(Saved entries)
--
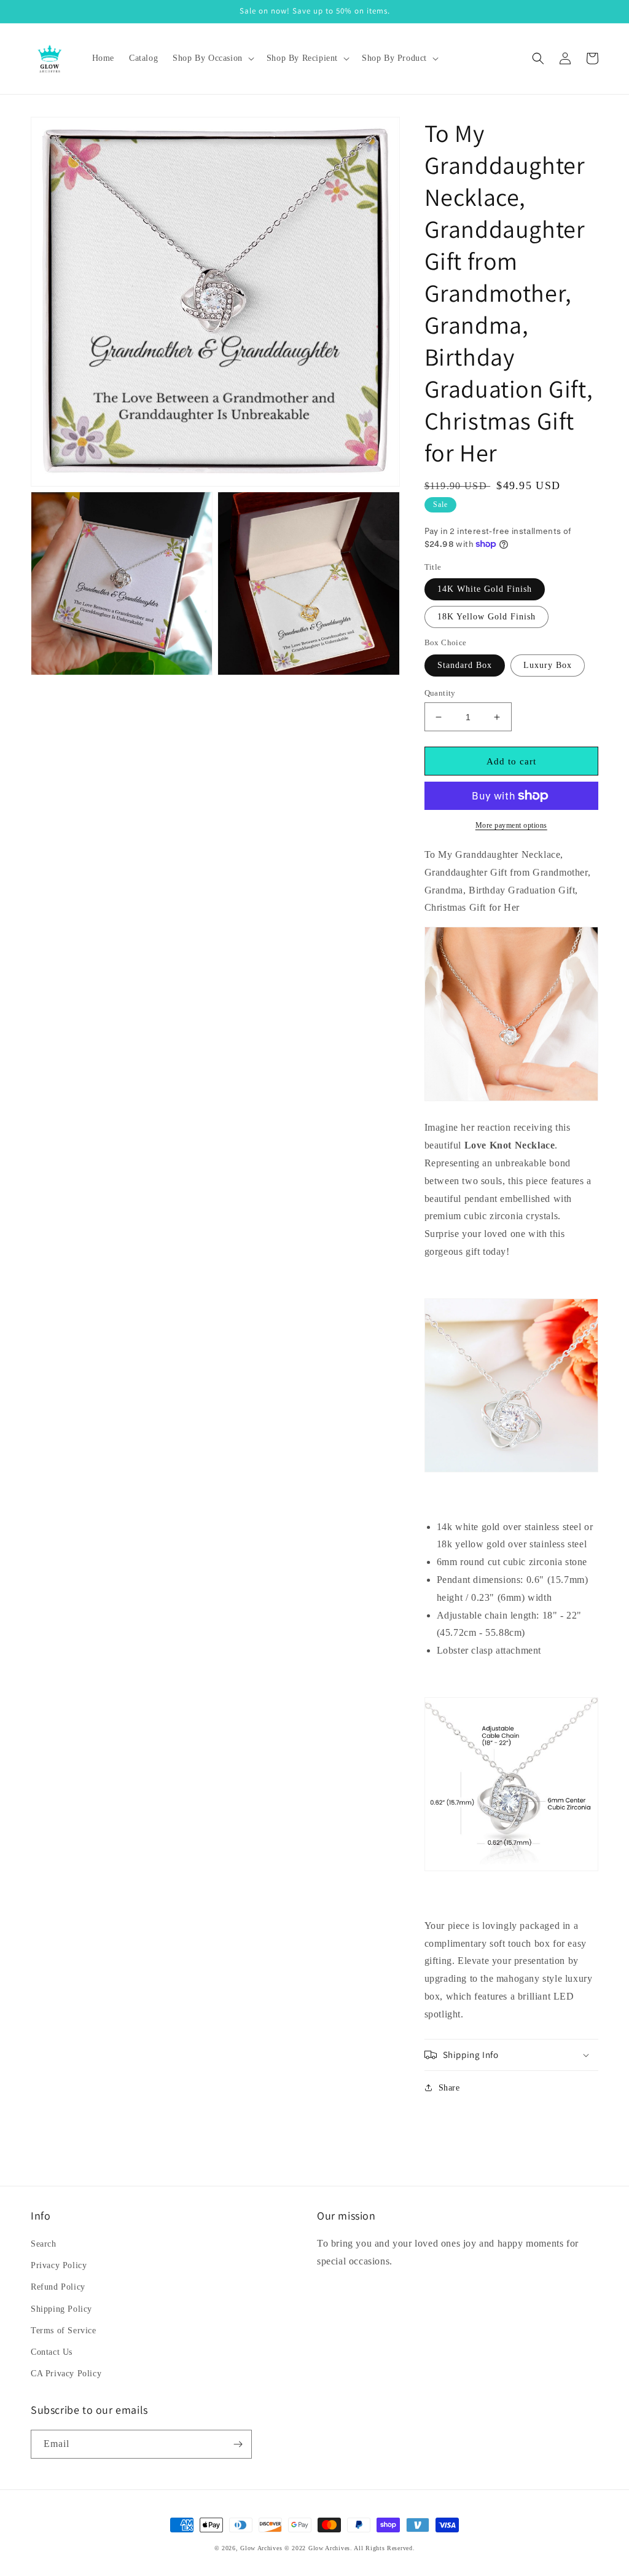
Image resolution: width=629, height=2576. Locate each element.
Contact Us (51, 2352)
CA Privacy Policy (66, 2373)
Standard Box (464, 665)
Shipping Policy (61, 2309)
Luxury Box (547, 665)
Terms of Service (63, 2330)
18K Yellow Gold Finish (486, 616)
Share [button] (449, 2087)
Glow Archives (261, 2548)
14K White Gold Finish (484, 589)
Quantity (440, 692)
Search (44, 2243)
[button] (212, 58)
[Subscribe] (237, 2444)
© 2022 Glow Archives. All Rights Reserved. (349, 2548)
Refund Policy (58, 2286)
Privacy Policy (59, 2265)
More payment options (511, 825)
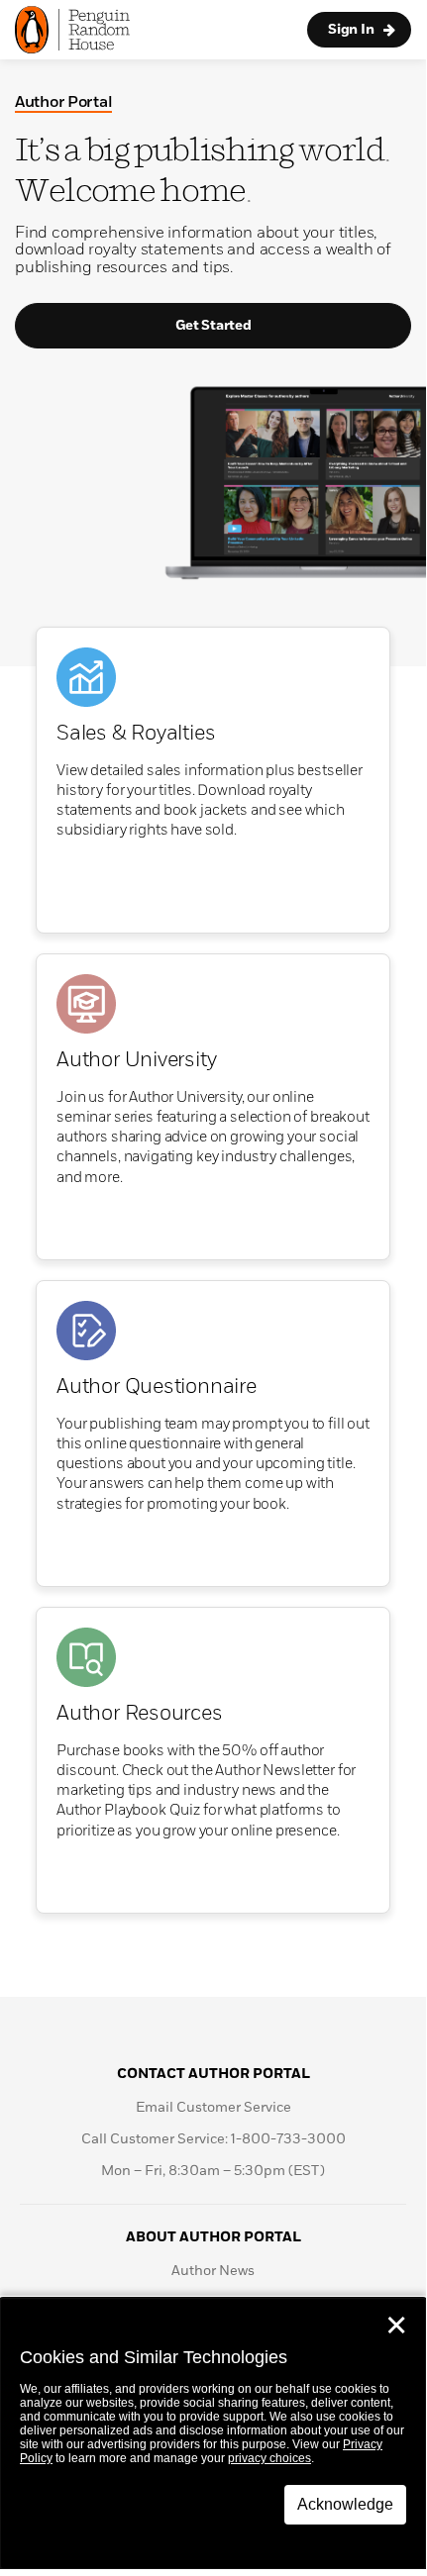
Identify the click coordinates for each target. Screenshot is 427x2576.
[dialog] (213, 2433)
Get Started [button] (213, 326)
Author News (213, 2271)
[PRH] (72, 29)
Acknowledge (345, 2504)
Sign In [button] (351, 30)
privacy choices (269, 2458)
--
▶ EXERCISE DESCRIPTION:
Retype, word for word, the line containing "Standard Box (464, 665)" and each line after it through the end of the data, leaving any picture out.

▶ WRITTEN RESPONSE:
Standard Box (464, 665)
Shipping Policy (61, 2309)
Luxury Box (547, 665)
Terms of Service (63, 2330)
18K Yellow Gold Finish (486, 616)
Share [button] (449, 2087)
Glow Archives (261, 2548)
14K White Gold Finish (484, 589)
Quantity (440, 692)
Search (44, 2243)
[button] (212, 58)
[Subscribe] (237, 2444)
© 2022 Glow Archives. All Rights Reserved. (349, 2548)
Refund Policy (58, 2286)
Privacy Policy (59, 2265)
More payment options (511, 825)
Identify the click coordinates for each target. Screenshot is 427x2576.
[dialog] (213, 2433)
Get Started [button] (213, 326)
Author News (213, 2271)
[PRH] (72, 29)
Acknowledge (345, 2504)
Sign In [button] (351, 30)
privacy choices (269, 2458)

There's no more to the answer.